Events Calendar

Sunil Krishnan (Mayo Jacksonville): Priming immune-mediated anti-tumor effects using radiation therapy and nanoparticles
Tuesday 08 December 2020, 12:00pm - 01:00pm

Abstract:

It is increasingly evident that tumors respond to radiation therapy differently based on not just the inherent radiosensitivity of the tumor cells but also the ability of the immune system to eradicate them following the insult of radiation. Our interest is in exploiting critical vulnerabilities of subsets of tumors using nanoparticles and/or novel radiation strategies. First, greater T cell infiltration in solid tumors, sometimes enhanced by radiation, portends a better clinical outcomes following radiation therapy of a number of cancers. However, radiation also induces systemic lymphopenia which has a detrimental effect on treatment outcomes. I will discuss strategies to mitigate lymphopenia and improve intratumoral T cell infiltration via customized radiation treatment approaches and nanoparticle formulations. Second, the critical synapse between the tumor cell and the immune cells has been the focus of much clinical excitement in recent years. Clinical studies confirm that tumor response to radiation is dictated not only by tumor infiltration with cytotoxic T cells but also by modulation of this synapse. I will discuss strategies to either engage docking sites using nanoparticle formulations or induce the expression of docking sites to then engage with nanoparticles. Lastly, focal radiation often serves as an in-situ autovaccination strategy that is readily combined with immunostimulatory molecules to synergistically stimulate a potent systemic immune response. I will discuss nano-enabled strategies to augment this synergy optimally.

 

Short bio:

Dr. Krishnan is a professor in the department of radiation oncology at Mayo Clinic Florida, the director of the office of clinical trials at Mayo Florida, and a co-leader of the Mayo Clinic Cancer Center GI program. He received his medical degree from Christian Medical College, Vellore, India and completed a radiation oncology residency at the Mayo Clinic, Rochester, Minnesota.

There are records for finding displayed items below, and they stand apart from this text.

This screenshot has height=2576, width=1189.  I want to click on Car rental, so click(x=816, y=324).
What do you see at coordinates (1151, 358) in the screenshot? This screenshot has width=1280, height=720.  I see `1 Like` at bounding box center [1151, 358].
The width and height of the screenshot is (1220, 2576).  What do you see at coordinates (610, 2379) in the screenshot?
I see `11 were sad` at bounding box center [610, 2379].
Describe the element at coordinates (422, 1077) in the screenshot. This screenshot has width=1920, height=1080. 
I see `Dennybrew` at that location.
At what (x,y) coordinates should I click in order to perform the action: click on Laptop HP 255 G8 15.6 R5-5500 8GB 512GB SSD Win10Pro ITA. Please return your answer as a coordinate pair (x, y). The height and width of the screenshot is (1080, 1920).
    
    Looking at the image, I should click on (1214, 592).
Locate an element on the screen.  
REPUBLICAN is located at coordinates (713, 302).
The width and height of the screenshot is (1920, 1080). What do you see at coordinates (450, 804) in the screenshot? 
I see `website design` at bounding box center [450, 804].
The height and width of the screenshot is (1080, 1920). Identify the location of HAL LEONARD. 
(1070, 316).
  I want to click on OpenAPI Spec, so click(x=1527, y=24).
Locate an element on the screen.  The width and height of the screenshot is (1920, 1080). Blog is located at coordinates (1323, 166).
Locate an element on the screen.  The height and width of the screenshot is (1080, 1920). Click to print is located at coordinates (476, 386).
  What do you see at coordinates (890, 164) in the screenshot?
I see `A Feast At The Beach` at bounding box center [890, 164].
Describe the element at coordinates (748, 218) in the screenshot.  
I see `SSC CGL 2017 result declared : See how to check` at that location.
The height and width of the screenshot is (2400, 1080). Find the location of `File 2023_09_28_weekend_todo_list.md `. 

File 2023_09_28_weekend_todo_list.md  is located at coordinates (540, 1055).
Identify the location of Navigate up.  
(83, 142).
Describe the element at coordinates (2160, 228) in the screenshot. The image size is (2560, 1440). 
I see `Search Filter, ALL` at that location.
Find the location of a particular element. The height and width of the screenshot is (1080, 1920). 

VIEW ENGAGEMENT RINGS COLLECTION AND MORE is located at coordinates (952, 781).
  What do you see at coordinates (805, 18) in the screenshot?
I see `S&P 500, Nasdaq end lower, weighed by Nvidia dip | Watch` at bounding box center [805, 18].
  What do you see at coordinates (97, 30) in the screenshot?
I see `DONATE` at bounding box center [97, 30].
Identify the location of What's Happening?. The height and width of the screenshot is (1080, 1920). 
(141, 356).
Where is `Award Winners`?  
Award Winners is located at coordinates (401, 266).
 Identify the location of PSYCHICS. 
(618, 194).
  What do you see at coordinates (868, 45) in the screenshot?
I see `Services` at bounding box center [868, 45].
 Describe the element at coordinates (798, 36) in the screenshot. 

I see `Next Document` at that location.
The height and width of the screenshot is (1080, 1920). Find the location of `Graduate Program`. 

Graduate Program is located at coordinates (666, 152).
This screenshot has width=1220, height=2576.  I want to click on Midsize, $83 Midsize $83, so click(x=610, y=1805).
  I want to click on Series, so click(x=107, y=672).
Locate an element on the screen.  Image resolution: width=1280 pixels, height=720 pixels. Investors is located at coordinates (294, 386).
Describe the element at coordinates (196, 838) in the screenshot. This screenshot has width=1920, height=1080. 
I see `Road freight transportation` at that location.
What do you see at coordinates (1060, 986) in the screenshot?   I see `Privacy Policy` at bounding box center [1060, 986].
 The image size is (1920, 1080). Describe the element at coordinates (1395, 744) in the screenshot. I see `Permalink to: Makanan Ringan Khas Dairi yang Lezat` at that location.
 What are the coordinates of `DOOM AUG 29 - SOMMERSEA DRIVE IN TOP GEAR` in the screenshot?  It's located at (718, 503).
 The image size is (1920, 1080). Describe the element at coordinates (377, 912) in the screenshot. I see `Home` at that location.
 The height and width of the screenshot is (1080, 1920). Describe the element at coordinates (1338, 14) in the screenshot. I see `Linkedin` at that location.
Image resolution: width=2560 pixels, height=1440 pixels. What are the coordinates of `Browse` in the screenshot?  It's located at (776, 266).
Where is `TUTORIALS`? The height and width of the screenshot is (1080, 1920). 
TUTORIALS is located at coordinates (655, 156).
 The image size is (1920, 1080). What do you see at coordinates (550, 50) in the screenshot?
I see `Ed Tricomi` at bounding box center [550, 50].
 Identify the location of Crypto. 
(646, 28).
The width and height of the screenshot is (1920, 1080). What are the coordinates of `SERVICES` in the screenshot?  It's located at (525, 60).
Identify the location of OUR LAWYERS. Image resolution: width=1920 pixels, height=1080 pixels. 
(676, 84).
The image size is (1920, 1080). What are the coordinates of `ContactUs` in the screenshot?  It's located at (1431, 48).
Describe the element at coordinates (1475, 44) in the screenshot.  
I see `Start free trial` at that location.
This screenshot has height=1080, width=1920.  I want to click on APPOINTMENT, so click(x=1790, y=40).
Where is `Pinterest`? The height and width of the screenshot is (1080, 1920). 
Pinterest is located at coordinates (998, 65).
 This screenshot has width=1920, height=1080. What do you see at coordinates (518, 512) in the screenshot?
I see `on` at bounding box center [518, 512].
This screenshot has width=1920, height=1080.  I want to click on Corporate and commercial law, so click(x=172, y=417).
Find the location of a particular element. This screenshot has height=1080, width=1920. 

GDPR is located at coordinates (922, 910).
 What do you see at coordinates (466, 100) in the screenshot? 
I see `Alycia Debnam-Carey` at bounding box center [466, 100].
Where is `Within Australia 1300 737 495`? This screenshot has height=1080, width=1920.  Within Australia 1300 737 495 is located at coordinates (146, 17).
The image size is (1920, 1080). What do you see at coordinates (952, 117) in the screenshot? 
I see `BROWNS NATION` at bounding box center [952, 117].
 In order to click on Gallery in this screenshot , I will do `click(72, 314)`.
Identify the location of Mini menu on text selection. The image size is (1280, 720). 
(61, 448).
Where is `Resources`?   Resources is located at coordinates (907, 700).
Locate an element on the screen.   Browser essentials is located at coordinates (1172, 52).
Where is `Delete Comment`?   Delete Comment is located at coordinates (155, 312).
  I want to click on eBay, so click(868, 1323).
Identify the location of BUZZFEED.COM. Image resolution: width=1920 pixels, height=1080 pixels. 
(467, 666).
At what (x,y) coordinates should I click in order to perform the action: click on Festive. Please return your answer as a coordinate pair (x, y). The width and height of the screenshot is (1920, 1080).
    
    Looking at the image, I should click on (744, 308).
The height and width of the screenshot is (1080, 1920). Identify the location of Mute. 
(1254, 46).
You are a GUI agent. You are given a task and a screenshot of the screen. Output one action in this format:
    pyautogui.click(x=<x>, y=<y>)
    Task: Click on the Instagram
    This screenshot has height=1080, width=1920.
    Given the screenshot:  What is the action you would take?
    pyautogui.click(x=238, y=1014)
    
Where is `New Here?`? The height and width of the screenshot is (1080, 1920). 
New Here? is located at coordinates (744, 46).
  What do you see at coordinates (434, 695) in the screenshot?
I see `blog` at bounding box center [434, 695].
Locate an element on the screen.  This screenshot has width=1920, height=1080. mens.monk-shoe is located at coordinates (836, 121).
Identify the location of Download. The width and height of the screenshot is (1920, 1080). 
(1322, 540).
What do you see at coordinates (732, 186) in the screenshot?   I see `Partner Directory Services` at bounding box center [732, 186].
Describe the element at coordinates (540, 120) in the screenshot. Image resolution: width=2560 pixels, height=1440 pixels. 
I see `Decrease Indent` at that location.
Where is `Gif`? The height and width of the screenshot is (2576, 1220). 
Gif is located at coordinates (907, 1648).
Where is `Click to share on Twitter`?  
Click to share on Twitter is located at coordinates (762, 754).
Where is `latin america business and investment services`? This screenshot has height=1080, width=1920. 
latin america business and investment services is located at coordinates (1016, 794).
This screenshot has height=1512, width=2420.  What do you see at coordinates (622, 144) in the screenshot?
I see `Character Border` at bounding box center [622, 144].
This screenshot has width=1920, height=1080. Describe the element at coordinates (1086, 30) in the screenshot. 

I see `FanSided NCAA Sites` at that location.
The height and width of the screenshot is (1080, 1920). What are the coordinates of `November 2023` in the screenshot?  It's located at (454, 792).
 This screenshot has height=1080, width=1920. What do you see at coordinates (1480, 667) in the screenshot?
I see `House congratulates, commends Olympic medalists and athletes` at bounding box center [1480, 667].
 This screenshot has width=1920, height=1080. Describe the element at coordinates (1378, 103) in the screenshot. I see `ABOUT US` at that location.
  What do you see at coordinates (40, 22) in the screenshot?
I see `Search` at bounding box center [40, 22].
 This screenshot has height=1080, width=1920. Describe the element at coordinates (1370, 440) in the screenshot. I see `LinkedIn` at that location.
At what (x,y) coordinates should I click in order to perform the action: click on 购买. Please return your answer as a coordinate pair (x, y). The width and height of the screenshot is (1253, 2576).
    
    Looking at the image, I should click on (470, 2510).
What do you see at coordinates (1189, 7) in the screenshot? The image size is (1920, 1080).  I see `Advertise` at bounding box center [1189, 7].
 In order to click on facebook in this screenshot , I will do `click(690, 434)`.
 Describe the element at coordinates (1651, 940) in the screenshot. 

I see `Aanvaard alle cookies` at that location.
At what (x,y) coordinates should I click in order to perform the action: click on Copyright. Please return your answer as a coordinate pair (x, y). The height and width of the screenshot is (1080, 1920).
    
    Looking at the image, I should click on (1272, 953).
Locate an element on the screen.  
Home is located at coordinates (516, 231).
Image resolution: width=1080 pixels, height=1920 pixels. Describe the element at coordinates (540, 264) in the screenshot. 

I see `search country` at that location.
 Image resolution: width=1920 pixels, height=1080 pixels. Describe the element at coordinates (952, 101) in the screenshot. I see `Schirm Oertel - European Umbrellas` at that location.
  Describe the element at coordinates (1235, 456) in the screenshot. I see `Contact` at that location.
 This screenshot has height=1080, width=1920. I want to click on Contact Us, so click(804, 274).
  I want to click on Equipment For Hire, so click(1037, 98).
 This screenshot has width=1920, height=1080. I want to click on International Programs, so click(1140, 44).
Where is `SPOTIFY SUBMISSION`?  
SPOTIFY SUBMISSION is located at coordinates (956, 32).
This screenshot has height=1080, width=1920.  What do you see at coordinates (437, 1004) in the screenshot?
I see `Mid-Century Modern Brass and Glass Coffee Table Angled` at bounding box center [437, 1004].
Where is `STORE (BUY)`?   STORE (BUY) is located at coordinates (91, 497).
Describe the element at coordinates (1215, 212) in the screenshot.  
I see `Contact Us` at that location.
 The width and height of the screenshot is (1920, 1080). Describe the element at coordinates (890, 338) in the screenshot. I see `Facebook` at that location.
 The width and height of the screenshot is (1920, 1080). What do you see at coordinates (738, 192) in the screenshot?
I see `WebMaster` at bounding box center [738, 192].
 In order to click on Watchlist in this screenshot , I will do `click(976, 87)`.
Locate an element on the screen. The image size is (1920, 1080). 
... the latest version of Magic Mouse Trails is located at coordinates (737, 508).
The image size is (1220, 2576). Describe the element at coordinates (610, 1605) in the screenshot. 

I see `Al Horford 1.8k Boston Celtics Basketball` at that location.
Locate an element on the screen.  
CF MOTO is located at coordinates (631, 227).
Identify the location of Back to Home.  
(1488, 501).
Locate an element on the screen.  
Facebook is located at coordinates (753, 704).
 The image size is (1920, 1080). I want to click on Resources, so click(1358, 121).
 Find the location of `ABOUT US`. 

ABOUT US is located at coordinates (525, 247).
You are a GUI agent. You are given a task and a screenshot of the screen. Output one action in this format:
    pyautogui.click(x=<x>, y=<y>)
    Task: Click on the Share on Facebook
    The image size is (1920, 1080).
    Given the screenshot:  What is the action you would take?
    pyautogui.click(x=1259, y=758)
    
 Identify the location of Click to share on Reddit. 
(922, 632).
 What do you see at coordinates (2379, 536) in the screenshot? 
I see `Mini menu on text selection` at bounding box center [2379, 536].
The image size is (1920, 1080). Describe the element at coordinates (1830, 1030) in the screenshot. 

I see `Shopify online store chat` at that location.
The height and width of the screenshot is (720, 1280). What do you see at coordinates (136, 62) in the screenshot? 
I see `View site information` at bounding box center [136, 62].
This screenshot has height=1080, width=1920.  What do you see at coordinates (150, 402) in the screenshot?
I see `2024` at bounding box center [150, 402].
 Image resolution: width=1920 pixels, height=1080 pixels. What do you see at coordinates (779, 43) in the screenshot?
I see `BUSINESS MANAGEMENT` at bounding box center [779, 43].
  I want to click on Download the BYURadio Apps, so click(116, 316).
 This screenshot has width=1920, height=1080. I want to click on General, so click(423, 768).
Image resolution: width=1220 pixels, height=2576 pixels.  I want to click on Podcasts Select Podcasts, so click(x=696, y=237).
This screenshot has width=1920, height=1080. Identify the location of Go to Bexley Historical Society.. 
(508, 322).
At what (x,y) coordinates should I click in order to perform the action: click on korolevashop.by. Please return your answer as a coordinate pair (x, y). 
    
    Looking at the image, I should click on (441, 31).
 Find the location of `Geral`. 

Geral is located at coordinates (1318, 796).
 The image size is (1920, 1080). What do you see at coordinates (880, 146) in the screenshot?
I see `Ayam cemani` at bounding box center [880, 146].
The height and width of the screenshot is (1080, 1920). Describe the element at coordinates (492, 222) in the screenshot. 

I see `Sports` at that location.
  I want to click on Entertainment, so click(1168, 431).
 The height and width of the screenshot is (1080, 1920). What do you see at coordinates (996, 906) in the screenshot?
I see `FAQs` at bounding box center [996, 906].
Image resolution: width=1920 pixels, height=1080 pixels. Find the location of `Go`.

He then worked at MD Anderson Cancer Center in Houston for 15 years where he was the Director of the Center for Radiation Oncology Research and the John E. and Dorothy J. Harris professor of gastrointestinal cancer. In the clinic, he treats patients with hepatobiliary, pancreatic and rectal tumors with radiation therapy. His laboratory has developed new strategies for sensitizing tumors to radiation therapy using botanicals, targeted therapies, chemotherapy and nanoparticles. He serves as the chair of the gastrointestinal scientific program committee of ASTRO, chair of the gastrointestinal education committee of ASTRO, co-chair of the gastrointestinal translational research program of NRG, consultant to the IAEA for rectal and liver cancers, chair of the NCI pancreatic cancer radiotherapy working group, and Fellow of the American College of Physicians and ASTRO. He has co-authored over 250 peer-reviewed scientific publications with an h-index > 75, co-authored 18 book chapters, co-edited 3 books, co-patented 6 inventions, and served on the editorial board of over a dozen journals.

 

There is no recording of this session due to inclusion of unpublished data.